We see that the estimated true volume (green dashed line) follows the true volume (blue solid line) showing that we successfully estimated the true volume. In a real world scenario the true volume will rarely be known and one will have to live with the uncertainty that this introduces into the rate and yield estimates.

To make the example complete we will estimate the specific growth rate and substrate yield using the estimated true volume for the Pseudo batch transformation.

[15]:

fedbatch_df[['pseudo_Biomass_estimated_volume', 'pseudo_Glucose_estimated_volume']] = pseudobatch_transform_pandas(
    df=fedbatch_df,
    measured_concentration_colnames=["c_Biomass", "c_Glucose"],
    reactor_volume_colname='estimated_true_volume',
    accumulated_feed_colname='v_Feed_accum',
    concentration_in_feed=[0,substrate_in_feed],
    sample_volume_colname='sample_volume'
)

[16]:

mu0_hat, intercept = np.polyfit(fedbatch_df['timestamp'], fedbatch_df['pseudo_Biomass_estimated_volume'].transform(np.log), 1)
print(f"mu0_hat = {round(mu0_hat, 5)}")
print(f"true mu0 = {fedbatch_df['mu0'].iloc[-1]}")

mu0_hat = 0.1
true mu0 = 0.1

[17]:

Yxs_hat, intercept = np.polyfit(fedbatch_df['pseudo_Biomass_estimated_volume'], fedbatch_df['pseudo_Glucose_estimated_volume'], 1)
print(f"Yxs_hat = {abs(Yxs_hat)}")
print(f"true Yxs = {fedbatch_df['Yxs'].iloc[-1]}")

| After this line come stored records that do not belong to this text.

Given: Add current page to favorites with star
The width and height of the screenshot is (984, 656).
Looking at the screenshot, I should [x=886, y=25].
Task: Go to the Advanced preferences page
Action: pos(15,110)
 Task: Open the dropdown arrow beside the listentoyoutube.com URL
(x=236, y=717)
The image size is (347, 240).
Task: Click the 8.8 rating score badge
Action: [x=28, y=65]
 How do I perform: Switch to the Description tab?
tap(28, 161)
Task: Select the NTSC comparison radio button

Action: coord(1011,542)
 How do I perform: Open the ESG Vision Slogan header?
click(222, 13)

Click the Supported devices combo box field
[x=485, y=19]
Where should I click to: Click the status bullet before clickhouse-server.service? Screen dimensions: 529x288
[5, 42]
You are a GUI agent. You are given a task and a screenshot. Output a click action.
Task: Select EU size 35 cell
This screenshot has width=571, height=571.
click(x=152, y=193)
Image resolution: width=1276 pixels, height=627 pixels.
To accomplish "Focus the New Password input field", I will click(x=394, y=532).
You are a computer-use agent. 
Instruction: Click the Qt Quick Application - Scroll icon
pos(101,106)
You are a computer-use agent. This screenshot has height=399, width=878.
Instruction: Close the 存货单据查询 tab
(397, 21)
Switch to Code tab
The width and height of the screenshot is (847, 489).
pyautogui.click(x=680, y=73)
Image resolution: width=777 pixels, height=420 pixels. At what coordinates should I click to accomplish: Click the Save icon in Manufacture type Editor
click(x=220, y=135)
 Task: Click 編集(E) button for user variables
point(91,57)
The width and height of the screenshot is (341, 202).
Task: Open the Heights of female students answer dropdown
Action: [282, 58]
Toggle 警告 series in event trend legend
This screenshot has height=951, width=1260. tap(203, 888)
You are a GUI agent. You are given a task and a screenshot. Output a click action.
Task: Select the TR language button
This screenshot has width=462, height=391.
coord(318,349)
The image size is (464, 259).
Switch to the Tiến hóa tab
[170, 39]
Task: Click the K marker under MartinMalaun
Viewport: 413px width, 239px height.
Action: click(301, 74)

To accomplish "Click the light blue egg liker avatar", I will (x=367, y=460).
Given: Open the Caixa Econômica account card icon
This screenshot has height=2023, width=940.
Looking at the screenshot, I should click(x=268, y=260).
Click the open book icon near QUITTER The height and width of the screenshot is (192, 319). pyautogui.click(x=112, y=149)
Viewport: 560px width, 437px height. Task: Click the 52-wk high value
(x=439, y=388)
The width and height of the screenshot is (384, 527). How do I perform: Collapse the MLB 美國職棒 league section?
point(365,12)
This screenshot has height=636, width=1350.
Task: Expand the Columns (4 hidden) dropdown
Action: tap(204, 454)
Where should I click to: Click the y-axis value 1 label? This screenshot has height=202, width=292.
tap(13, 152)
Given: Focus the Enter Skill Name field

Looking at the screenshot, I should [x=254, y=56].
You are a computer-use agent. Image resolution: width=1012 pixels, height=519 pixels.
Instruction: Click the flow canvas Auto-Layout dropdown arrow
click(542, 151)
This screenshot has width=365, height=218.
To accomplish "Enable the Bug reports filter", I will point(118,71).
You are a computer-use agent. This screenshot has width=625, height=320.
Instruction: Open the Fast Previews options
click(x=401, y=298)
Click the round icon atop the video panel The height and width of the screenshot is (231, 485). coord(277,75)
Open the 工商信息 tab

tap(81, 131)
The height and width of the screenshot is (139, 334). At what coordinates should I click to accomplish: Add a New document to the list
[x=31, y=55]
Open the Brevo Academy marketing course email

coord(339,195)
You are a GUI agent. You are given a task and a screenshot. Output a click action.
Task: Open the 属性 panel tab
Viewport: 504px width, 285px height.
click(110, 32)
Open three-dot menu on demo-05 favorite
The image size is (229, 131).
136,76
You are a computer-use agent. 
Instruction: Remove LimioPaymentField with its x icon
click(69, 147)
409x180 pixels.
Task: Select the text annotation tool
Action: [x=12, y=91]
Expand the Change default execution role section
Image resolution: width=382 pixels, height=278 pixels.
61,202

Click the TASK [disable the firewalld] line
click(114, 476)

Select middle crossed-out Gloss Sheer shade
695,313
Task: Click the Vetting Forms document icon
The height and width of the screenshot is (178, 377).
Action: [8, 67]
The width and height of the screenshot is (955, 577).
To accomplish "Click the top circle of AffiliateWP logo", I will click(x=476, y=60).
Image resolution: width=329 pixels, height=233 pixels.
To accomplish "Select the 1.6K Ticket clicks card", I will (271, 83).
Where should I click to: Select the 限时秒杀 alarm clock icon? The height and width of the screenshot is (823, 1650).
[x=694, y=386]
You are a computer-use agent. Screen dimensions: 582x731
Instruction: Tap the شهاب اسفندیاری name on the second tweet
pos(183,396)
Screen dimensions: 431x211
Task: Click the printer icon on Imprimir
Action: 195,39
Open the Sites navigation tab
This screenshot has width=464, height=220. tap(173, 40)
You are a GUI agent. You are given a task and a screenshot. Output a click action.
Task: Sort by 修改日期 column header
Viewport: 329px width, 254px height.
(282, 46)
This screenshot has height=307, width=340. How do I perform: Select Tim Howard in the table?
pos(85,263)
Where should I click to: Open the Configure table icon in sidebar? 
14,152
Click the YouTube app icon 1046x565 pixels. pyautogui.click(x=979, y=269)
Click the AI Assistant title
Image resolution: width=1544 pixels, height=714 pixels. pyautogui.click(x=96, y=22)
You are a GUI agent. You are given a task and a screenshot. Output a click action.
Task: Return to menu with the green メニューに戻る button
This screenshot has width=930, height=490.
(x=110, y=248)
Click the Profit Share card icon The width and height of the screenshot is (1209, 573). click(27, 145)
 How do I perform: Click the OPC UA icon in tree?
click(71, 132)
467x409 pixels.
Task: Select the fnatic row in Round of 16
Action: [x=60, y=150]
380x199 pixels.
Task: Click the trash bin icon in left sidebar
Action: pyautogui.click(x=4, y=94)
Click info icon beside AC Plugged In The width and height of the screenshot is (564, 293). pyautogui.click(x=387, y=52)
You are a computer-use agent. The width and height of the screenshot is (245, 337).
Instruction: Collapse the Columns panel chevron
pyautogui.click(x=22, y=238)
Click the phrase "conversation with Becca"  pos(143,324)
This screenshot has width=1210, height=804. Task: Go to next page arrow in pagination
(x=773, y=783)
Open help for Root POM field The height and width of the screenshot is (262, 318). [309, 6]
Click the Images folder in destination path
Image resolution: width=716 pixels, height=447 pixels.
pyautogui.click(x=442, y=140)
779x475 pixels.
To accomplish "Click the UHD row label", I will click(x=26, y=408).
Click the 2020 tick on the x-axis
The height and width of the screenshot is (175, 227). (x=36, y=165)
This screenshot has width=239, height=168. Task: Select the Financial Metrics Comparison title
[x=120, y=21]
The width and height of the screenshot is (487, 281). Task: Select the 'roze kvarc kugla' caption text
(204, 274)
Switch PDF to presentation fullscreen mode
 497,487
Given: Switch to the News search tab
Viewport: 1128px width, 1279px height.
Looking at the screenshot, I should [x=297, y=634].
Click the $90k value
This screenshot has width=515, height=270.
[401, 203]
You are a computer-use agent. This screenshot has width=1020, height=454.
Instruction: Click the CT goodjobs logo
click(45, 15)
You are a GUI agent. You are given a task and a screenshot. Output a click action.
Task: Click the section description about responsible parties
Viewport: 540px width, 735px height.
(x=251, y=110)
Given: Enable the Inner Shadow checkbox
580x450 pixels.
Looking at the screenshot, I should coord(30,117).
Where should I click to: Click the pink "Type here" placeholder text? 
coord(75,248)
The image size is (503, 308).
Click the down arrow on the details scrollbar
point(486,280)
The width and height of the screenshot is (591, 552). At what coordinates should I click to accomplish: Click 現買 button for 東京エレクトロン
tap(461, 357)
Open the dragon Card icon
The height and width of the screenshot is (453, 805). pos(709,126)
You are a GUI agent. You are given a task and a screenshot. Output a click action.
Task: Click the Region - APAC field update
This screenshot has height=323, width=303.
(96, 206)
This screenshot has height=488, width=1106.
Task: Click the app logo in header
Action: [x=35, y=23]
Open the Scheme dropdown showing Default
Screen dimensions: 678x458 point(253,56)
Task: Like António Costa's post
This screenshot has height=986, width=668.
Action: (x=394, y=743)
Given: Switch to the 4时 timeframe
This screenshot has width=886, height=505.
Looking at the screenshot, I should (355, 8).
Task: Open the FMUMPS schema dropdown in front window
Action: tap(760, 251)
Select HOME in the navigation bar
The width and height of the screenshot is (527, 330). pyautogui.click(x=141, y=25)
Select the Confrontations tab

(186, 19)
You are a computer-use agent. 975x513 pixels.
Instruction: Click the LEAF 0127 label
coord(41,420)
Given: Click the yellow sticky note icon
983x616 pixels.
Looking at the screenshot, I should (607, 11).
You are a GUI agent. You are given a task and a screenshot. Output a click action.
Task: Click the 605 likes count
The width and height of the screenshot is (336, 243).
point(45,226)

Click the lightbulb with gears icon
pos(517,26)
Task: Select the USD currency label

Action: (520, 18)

Yxs_hat = 1.850000000000001
true Yxs = 1.85

As expected the calculated rate and yield match the simulated parameters. This high accuracy is of course only possible because we here work with simulated data and know the true evaporation rate.

Conclusion#

During this tutorial, we have shown that the Pseudo batch transformation is applicable, when significant amounts of water evaporate from the bioreactor. Furthermore, the tutorial highlighted some of the considerations concerning evaporation from bioreactors and illustrated an overall approach to account for water evaporation when applying the Pseudo batch transformation.

References#

[1] M. Ask and S. M. Stocks, “Aerobic bioreactors: condensers, evaporation rates, scale-up and scale-down,” Biotechnol Lett, vol. 44, no. 7, pp. 813–822, Jul. 2022, doi: 10.1007/s10529-022-03258-7.